July is a month of transition. Formation areas spread east to include more of the Atlantic Ocean to the east of the Lesser Antilles.
"The tropical waves coming off western Africa every two to four days are a little better defined than in June," says Dr. Rick Knabb, former director of the National Hurricane Center and hurricane expert at The Weather Channel. "That's one reason why we start to look farther east for development in July."
Typical origin and tracks of July tropical cyclones in the Atlantic Basin.
The primary season for long-track tropical cyclones from the eastern Atlantic, known as Cape Verde storms, is in August and September.
(MORE: Why Cape Verde Matters in Hurricane Season)
The Gulf of Mexico remains somewhat active in July, though the western Caribbean Sea steps down a bit as cold fronts become far less frequent going into the summer months.
June tropical storms and late season cold fronts can also cool waters in the Gulf of Mexico and Caribbean.
Development can also occur from north of Hispañola to north of the Bahamas from thunderstorm complexes that roll off the Southeast coast. Those storms can either linger off the East Coast, churning up high surf leading to beach erosion and rip currents, curl or recurve harmlessly out into the open Atlantic, or in more rare cases, landfall along parts of the East Coast.
Including 2014's Hurricane Arthur, only five July hurricanes have made landfall along the East Coast since 1950, none reaching Category 3 strength.
These are all averages. Not every July follows this perfect script.

Recent July Activity

Although 2016 did not have any tropical storms in July, this lack of activity was somewhat of an abnormality recently. Only three other seasons in the past 10 years – 2007, 2009, and 2012 – failed to produce a named storm in July.
On the contrary, 2017 has already generated three tropical storms with Arlene in April and Bret and Cindy in June.
The only other year during the satellite era to have three or more tropical storms through the end of June was 2012, which had four tropical storms between May and June before going quiet in July. The 2012 Atlantic hurricane season ended up being one of the most active hurricane seasons with 19 tropical storms, including Hurricane Sandy.
Named storm origin points in July.
The last 10 years has featured quite a few notable July storms.
Over the Fourth of July holiday in 2014, Hurricane Arthur raked eastern North Carolina and the Outer Banks with storm surge flooding and strong winds.
Hurricane Alex made landfall in July 2010 in northern Mexico, wringing out torrential, flooding rain in the Rio Grande Valley and Monterrey, Mexico. In 2011, we had three named storms form in the Atlantic basin during July.
The transition to formation areas in the central and eastern Atlantic mentioned earlier was illustrated in one of the most extreme examples in 2008.

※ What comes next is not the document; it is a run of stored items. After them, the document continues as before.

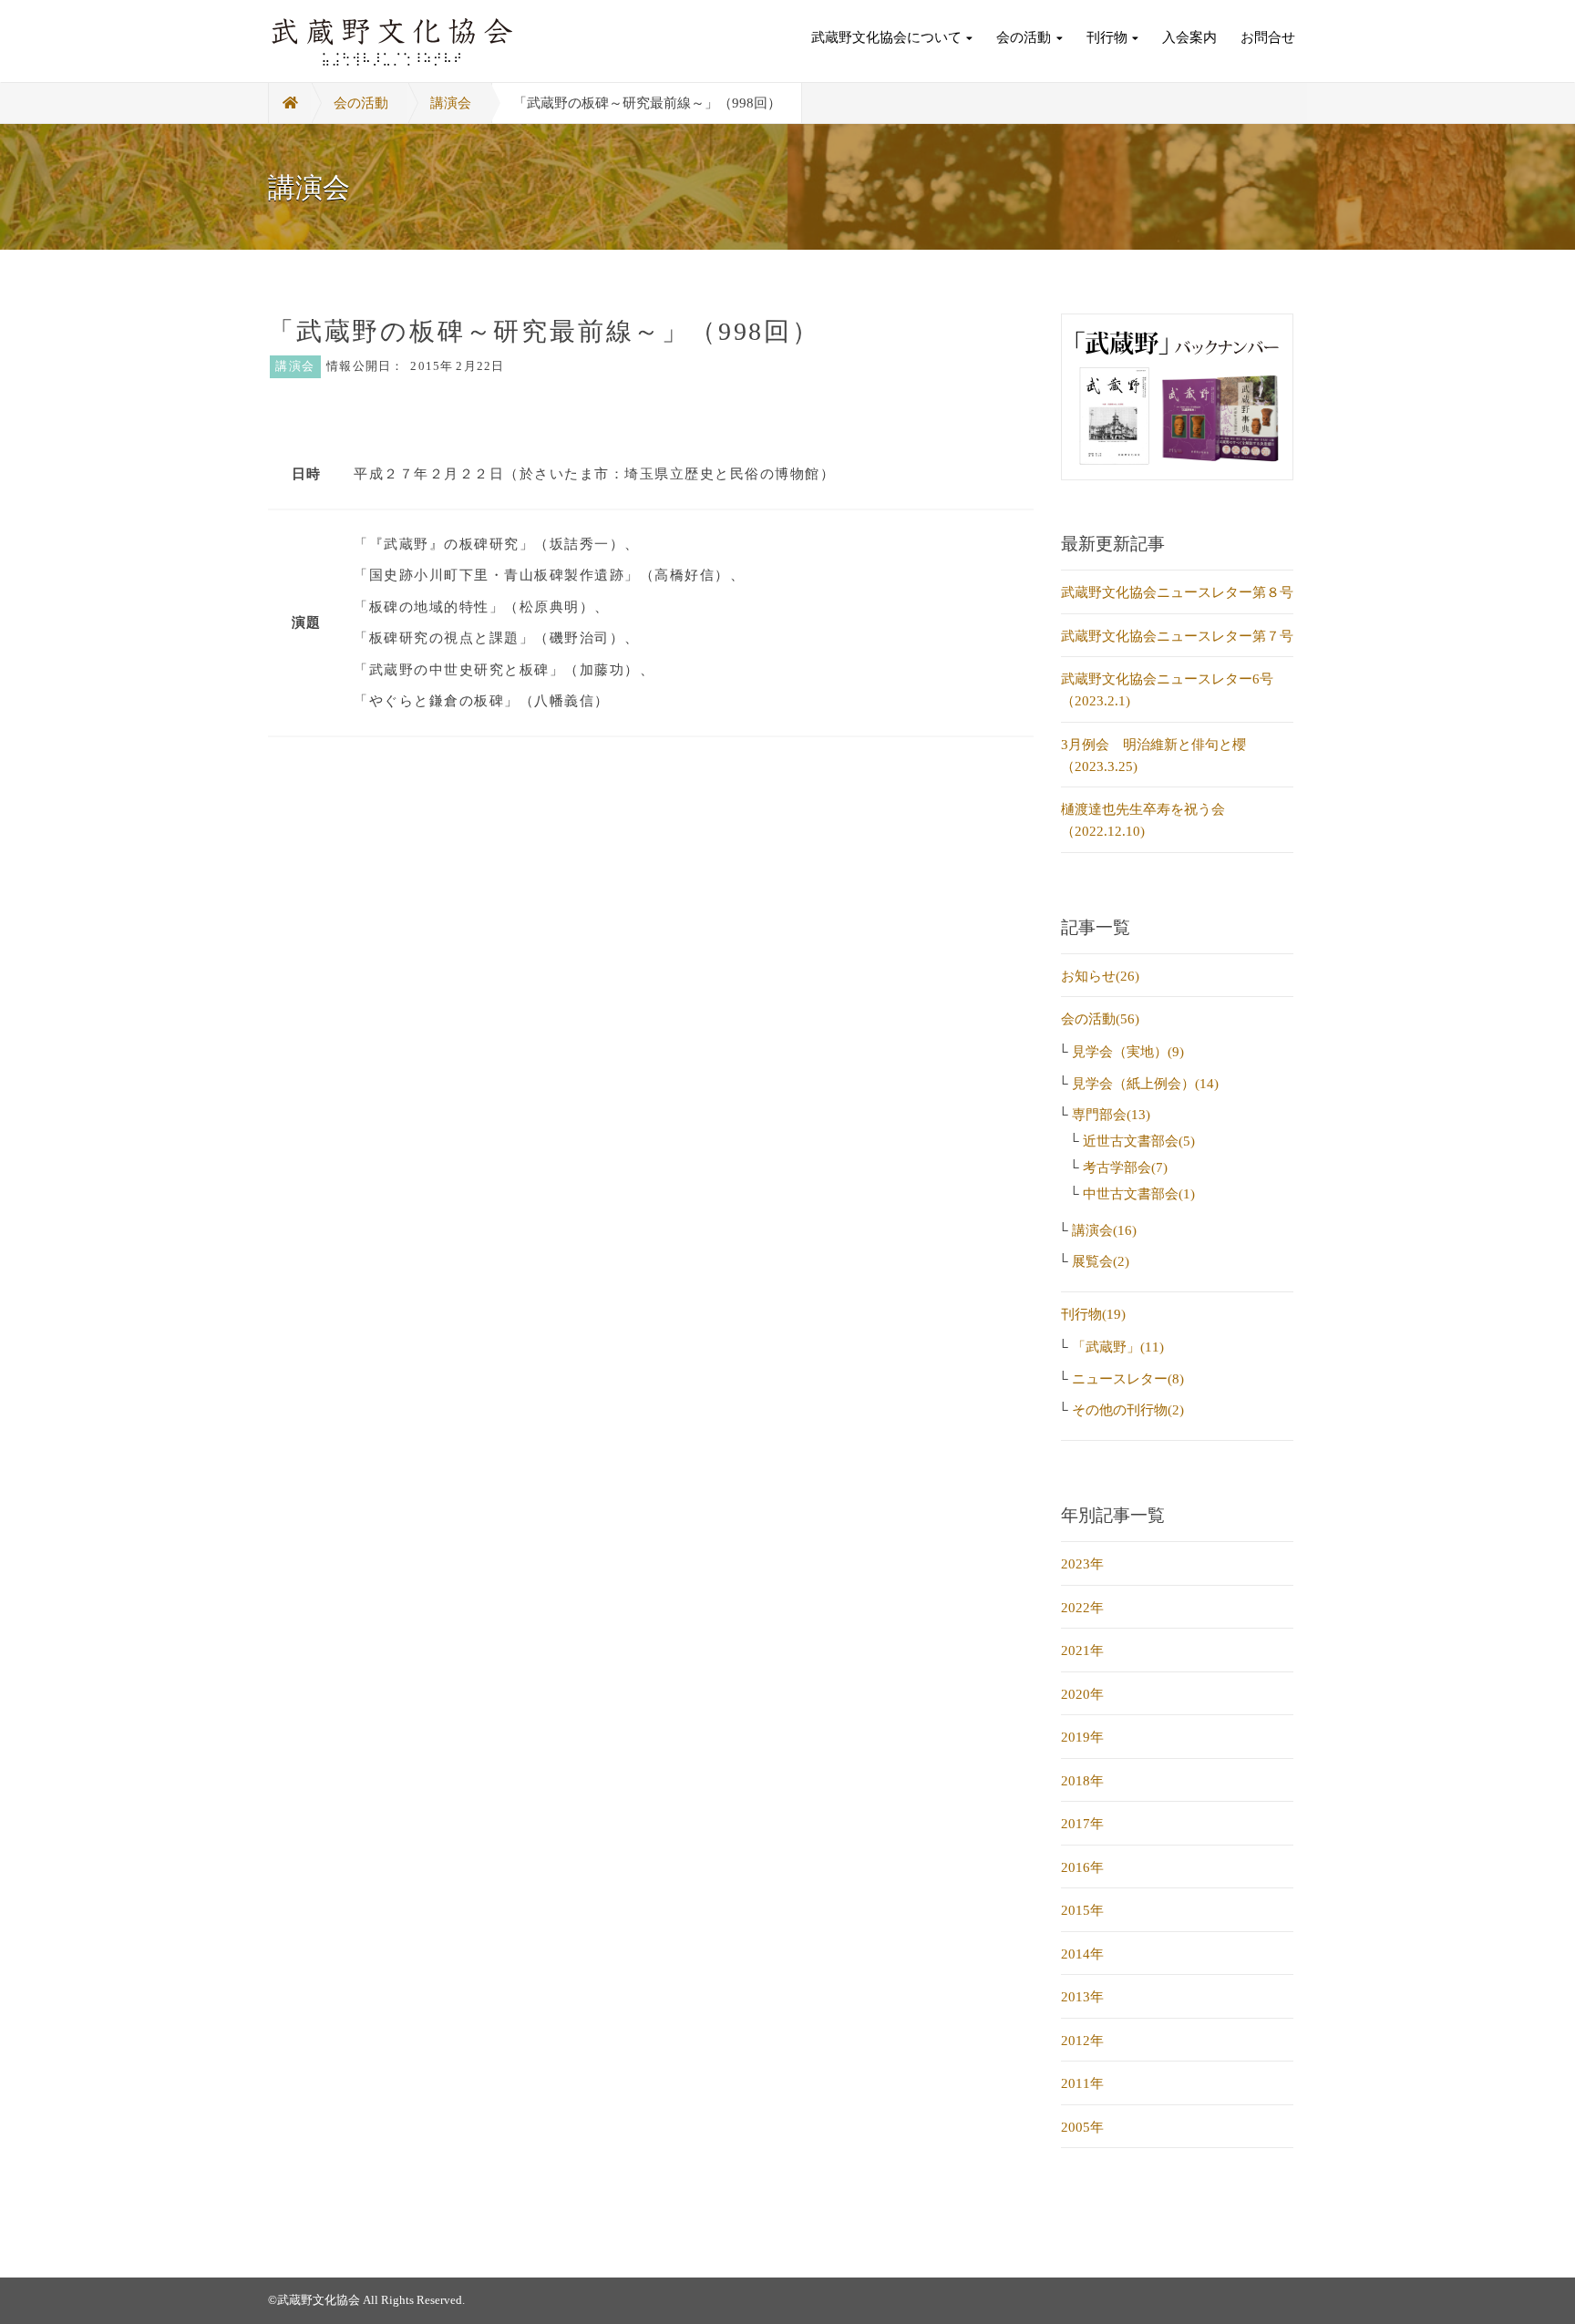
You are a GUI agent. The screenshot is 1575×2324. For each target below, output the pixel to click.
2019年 (1082, 1737)
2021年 (1082, 1650)
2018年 (1082, 1781)
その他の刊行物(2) (1128, 1410)
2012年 (1082, 2040)
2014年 (1082, 1954)
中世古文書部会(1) (1139, 1194)
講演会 (450, 103)
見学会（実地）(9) (1128, 1051)
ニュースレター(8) (1128, 1379)
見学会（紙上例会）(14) (1145, 1083)
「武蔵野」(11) (1118, 1347)
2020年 (1082, 1694)
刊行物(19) (1093, 1314)
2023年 (1082, 1564)
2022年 (1082, 1607)
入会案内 (1189, 37)
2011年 (1082, 2083)
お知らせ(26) (1100, 976)
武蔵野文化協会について (886, 37)
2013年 (1082, 1997)
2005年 (1082, 2127)
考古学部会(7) (1125, 1167)
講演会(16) (1104, 1230)
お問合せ (1267, 37)
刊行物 (1106, 37)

On July 3, 2008, Tropical Storm Bertha became the farthest east named storm to form in the Atlantic Basin so early in the season in the satellite era. Bertha became the earliest-in-season hurricane farthest east in the Atlantic (at about 50W longitude) and the longest-lived July named storm on record, lasting 17 days in the open waters of the Atlantic Ocean.
Also in July 2008, Category 2 Hurricane Dolly made landfall in southern Texas.

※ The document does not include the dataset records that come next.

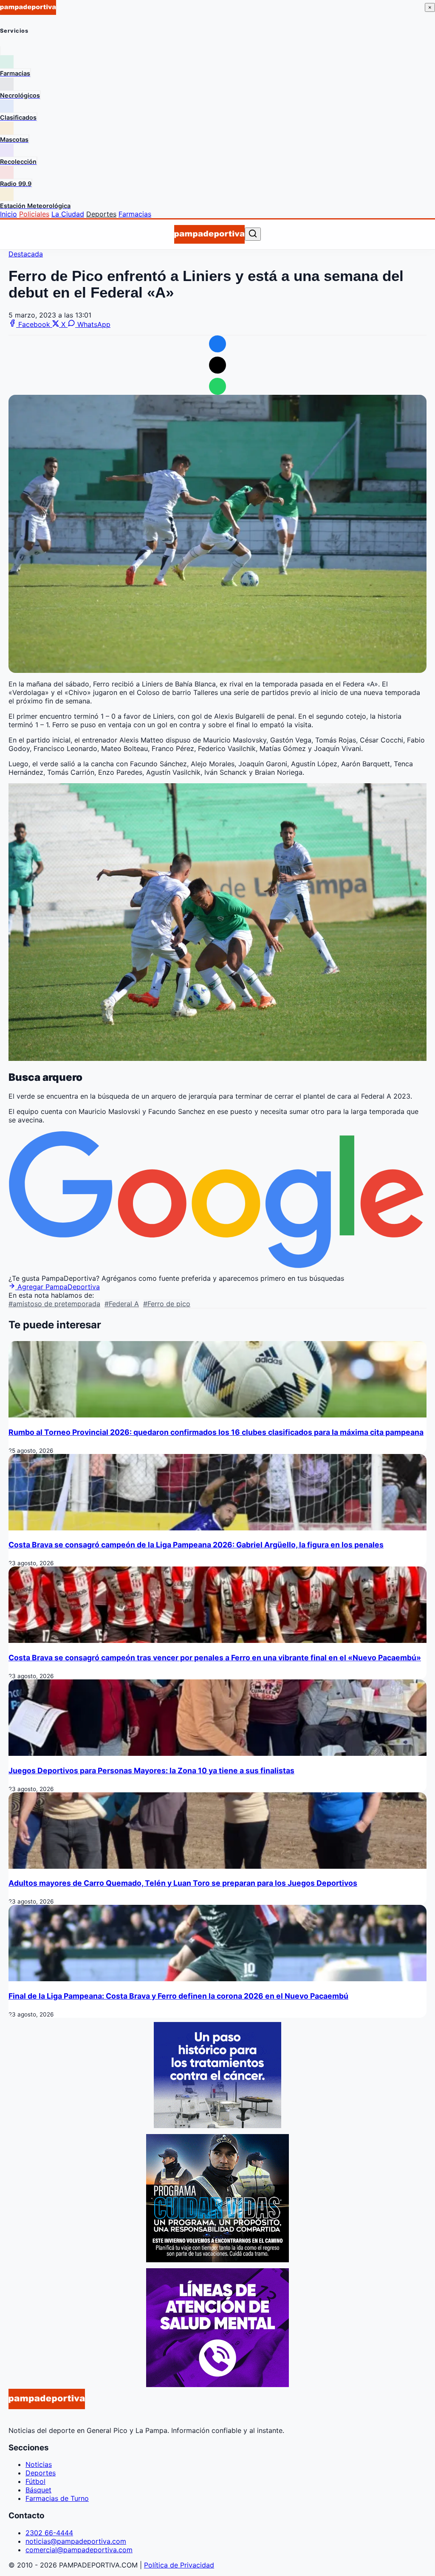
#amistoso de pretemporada (54, 1303)
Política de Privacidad (179, 2565)
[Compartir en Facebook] (217, 343)
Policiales (34, 214)
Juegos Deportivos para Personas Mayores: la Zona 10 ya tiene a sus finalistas (151, 1770)
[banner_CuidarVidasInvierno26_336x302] (217, 2259)
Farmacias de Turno (57, 2498)
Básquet (38, 2490)
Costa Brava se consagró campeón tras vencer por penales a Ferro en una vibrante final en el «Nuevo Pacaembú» (214, 1657)
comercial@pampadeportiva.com (79, 2549)
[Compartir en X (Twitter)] (217, 365)
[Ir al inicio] (209, 234)
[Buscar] (253, 234)
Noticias (38, 2464)
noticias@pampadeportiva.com (75, 2541)
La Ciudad (67, 214)
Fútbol (35, 2481)
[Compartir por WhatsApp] (217, 386)
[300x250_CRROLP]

The record-smashing 2005 hurricane season was active in July.
After the landfall of Hurricane Cindy in southeast Louisiana, Hurricane Dennis was, at the time, the strongest July Atlantic Basin hurricane on record. It made landfall in the Florida Panhandle.

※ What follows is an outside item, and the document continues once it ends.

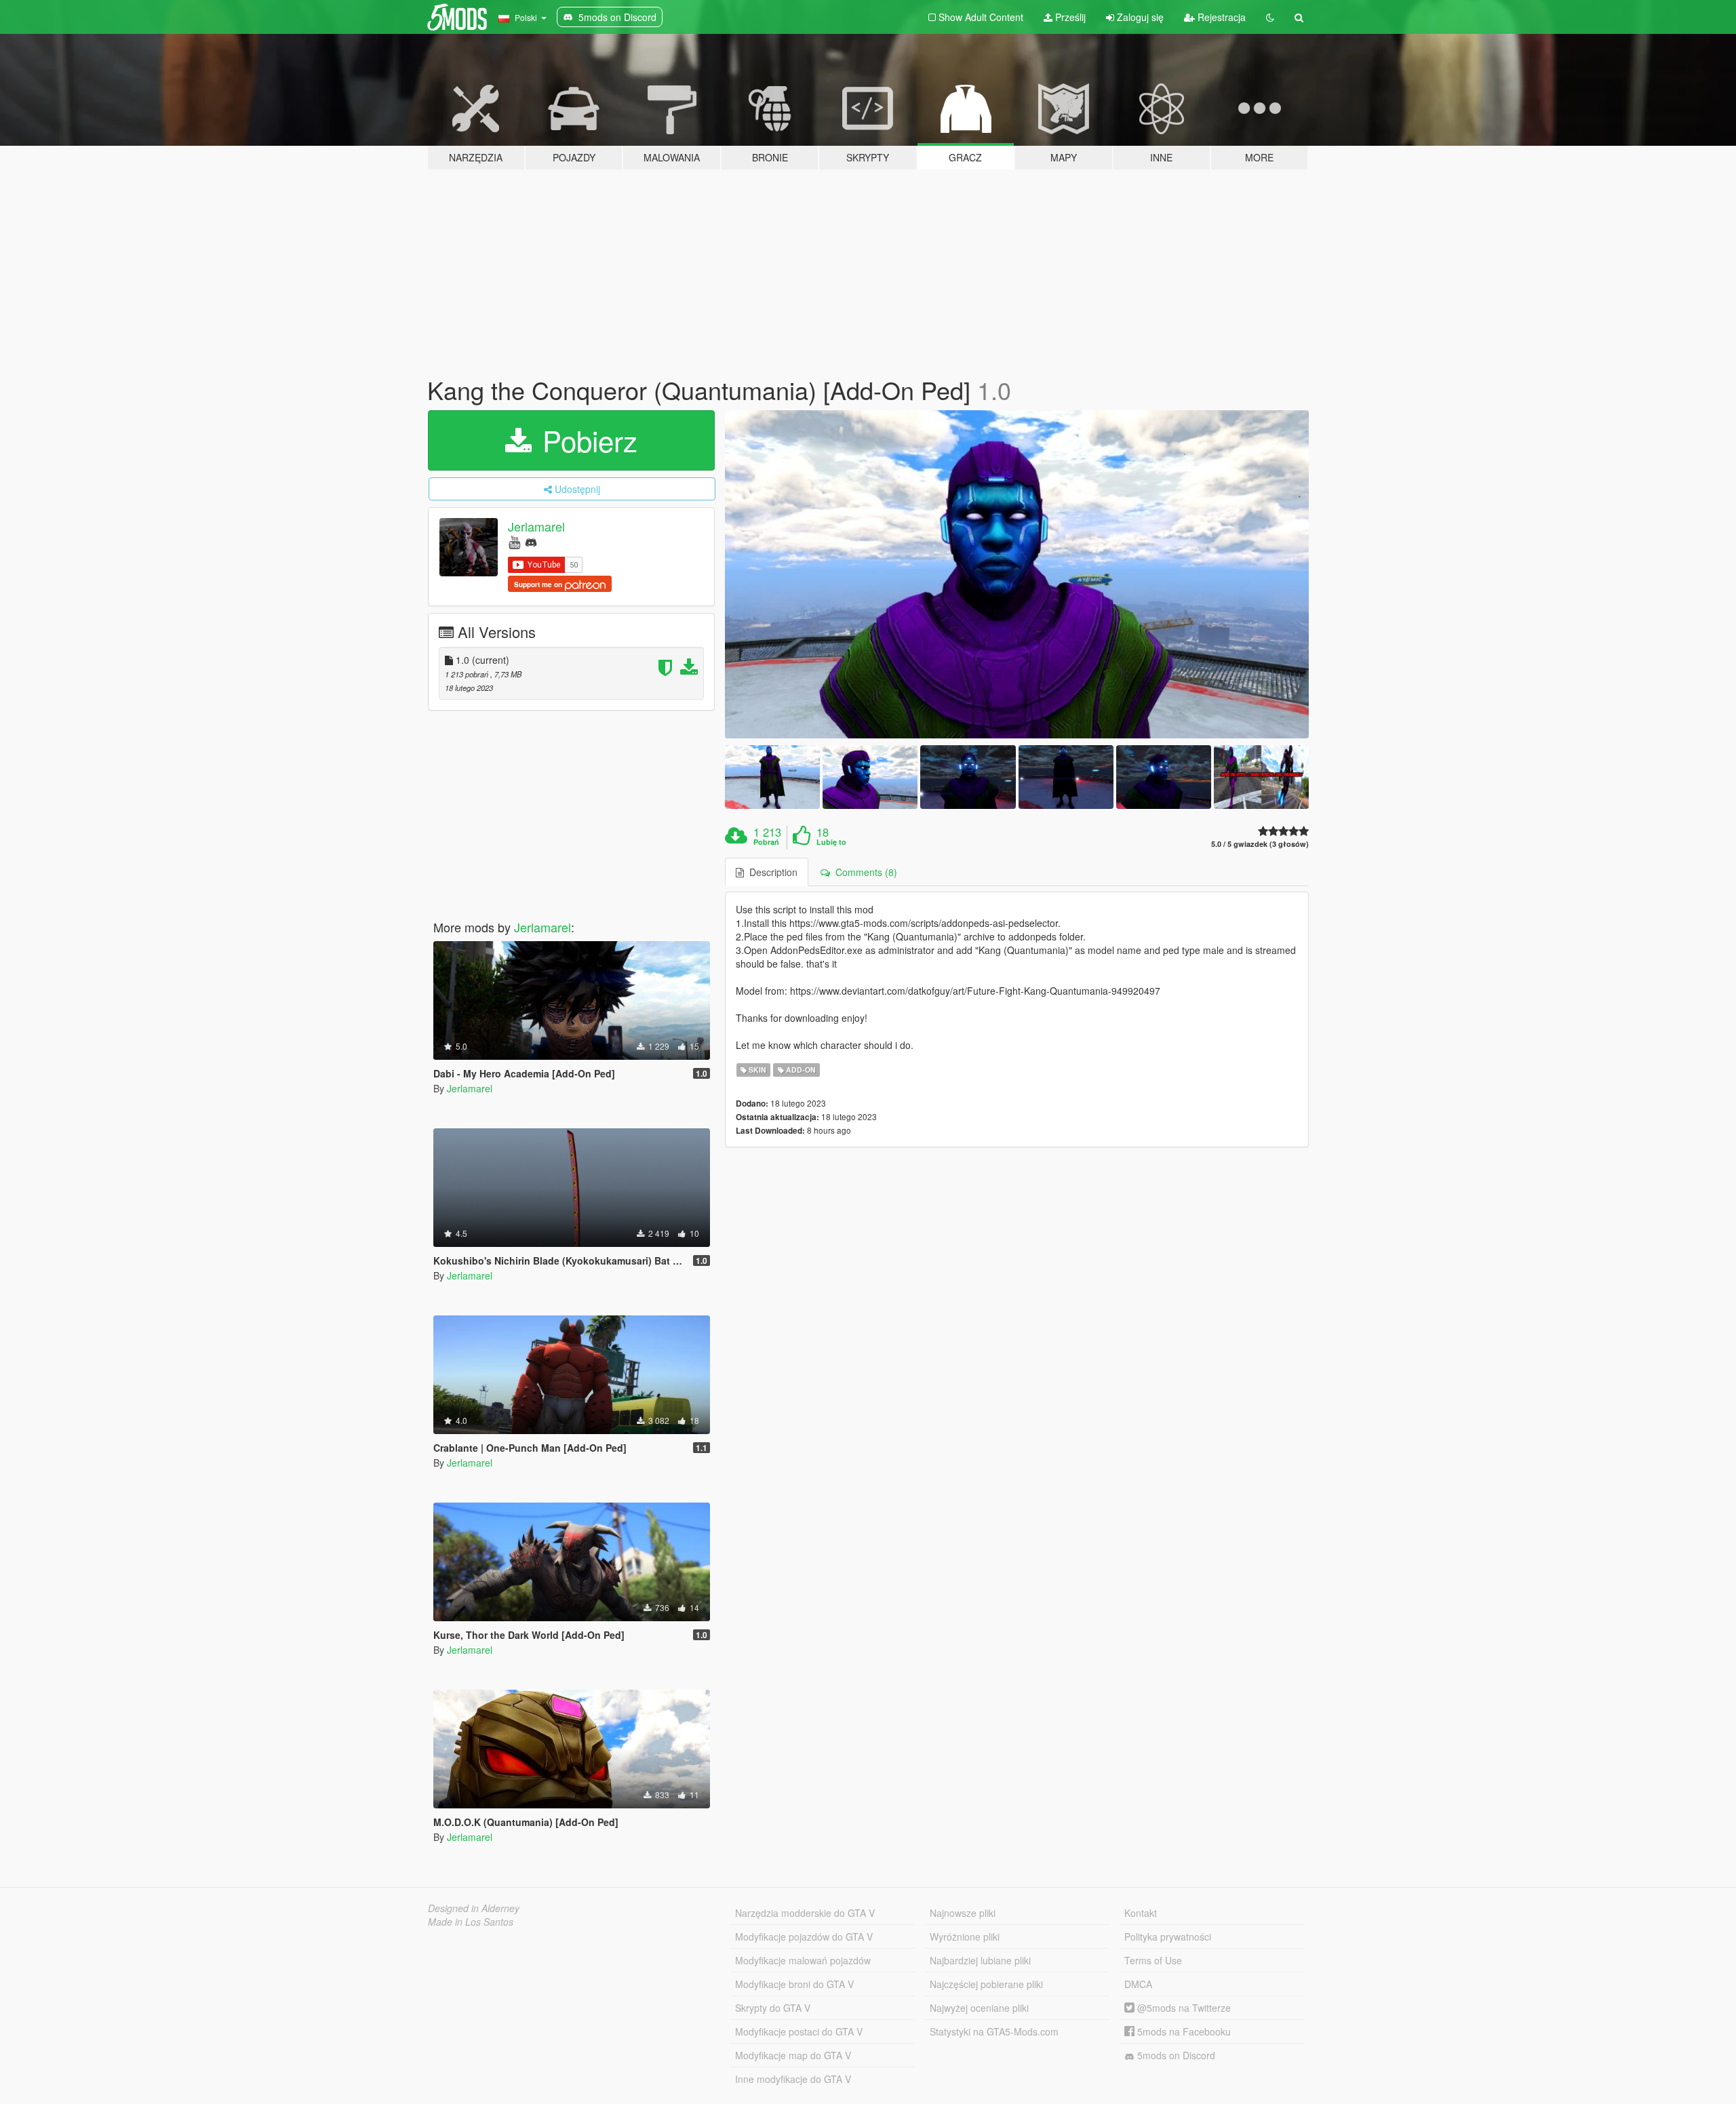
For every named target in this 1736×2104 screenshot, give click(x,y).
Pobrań (766, 842)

Just six days after Dennis made landfall, Hurricane Emily became the only Category 5 July hurricane of record in the Atlantic Basin, churning in the Caribbean Sea before striking Cancun and Cozumel, Mexico. Five named storms formed in July 2005.
Before 2005 there were plenty of Julys without a named storm. Three consecutive Julys (1999-2001) were devoid of even a single named storm.